Using class composition on abstract interfaces w/ methods and fields
I am wondering what the recommended practice is for class composition on abstract interfaces with both methods and fields. Concretely, here's what I'm talking about:
Forwarding the methods of an abstract interface is easy:
class AbstractModule(eqx.Module):
@abc.abstractmethod
def some_method(self):
raise NotImplementedError()
class ConcreteModule(AbstractModule):
@override
def some_method(self):
...
class ForwardedModule(AbstractModule):
example_module: ConcreteModule
def __init__(self, example_module: ConcreteModule):
self.example_module = example_module
@override
def some_method(self):
return self.example_module.some_method()
Forwarding fields is also easy:
class AbstractModule(eqx.Module):
some_field: eqx.AbstractVar[int]
class ConcreteModule(AbstractModule):
some_field: int
def __init__(self, some_field: int):
self.some_field = some_field
class ForwardedModule(AbstractModule):
some_field: int
def __init__(self, example_module: ConcreteModule):
self.some_field = example_module.some_field
What to do if there are both fields and methods?
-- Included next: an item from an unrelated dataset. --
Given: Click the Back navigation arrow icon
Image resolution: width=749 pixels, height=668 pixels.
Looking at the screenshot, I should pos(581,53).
This must be such that there is only one value of "some_field" in the pytree.
class AbstractModule(eqx.Module):
some_field: eqx.AbstractVar[int]
@abc.abstractmethod
def some_method(self):
raise NotImplementedError()
class ConcreteModule(AbstractModule):
some_field: int
def __init__(self, some_field: int):
self.some_field = some_field
@override
def some_method(self):
# use `some_field` somehow
...
class ForwardedModule(AbstractModule):
some_field: int
def __init__(self, example_module: ConcreteModule):
self.some_field = example_module.some_field
@override
def some_method(self): # how to implement?
...
The only way I can think of doing it is the following, which feels like a hack and would lead to a confusing user API:
class ForwardedModule(AbstractModule):
some_field: int
example_module: ConcreteModule
def __init__(self, example_module: ConcreteModule):
self.some_field = example_module.some_field
self.example_module = example_module
@override
def some_method(self):
example_module = eqx.tree_at(lambda x: x.some_field, self.example_module, self.some_field)
return example_module.some_method()
Returning to just the 'field' case, it would usually be preferable to implement this as a @property that forwards on, just like the method case.
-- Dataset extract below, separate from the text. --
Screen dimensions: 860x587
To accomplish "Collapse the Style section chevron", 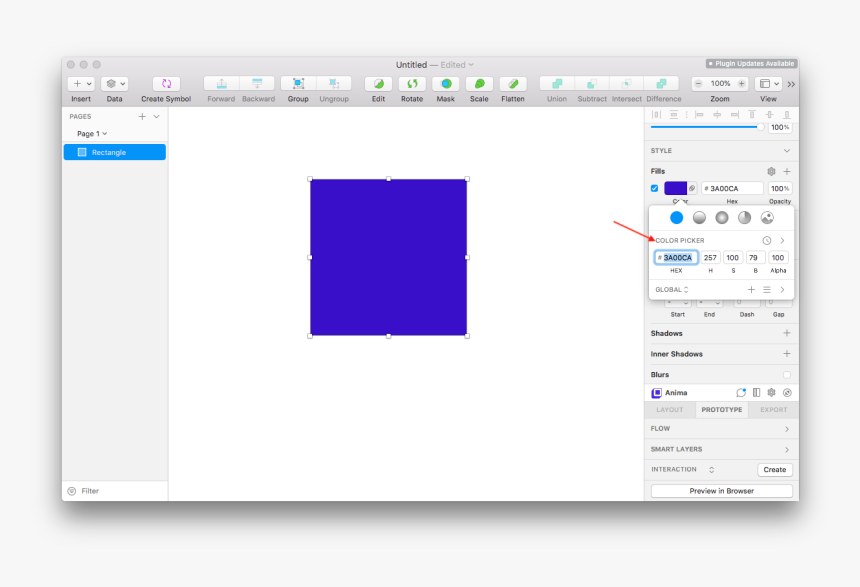I will pyautogui.click(x=786, y=151).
I think the issue you're bumping in to with reassignment is that you now have two distinct locations in the pytree structure that may in general become different (e.g. via tree_at or otherwise)? Having a single-source-of-truth with the @property makes this impossible.
This is a good suggestion. My users typically need to reference individual pytree leaves for fine control of which parameters are transformed via vmap, grad, etc (we’ve spoken about this before on #618). There’s a small tradeoff then where users could mistake properties as pytree leaves, and I’ve been liking the simplicity of defining leaves with eqx.AbstractVar. I think you’re right that this is the clean solution though.
So far I’ve had the policy where some of my classes are composable and the less important ones are not due to this issue. This may be the way to continue…
Though to avoid confusion with pytree leaves rather than using a property this is easily solved by using a get_* method!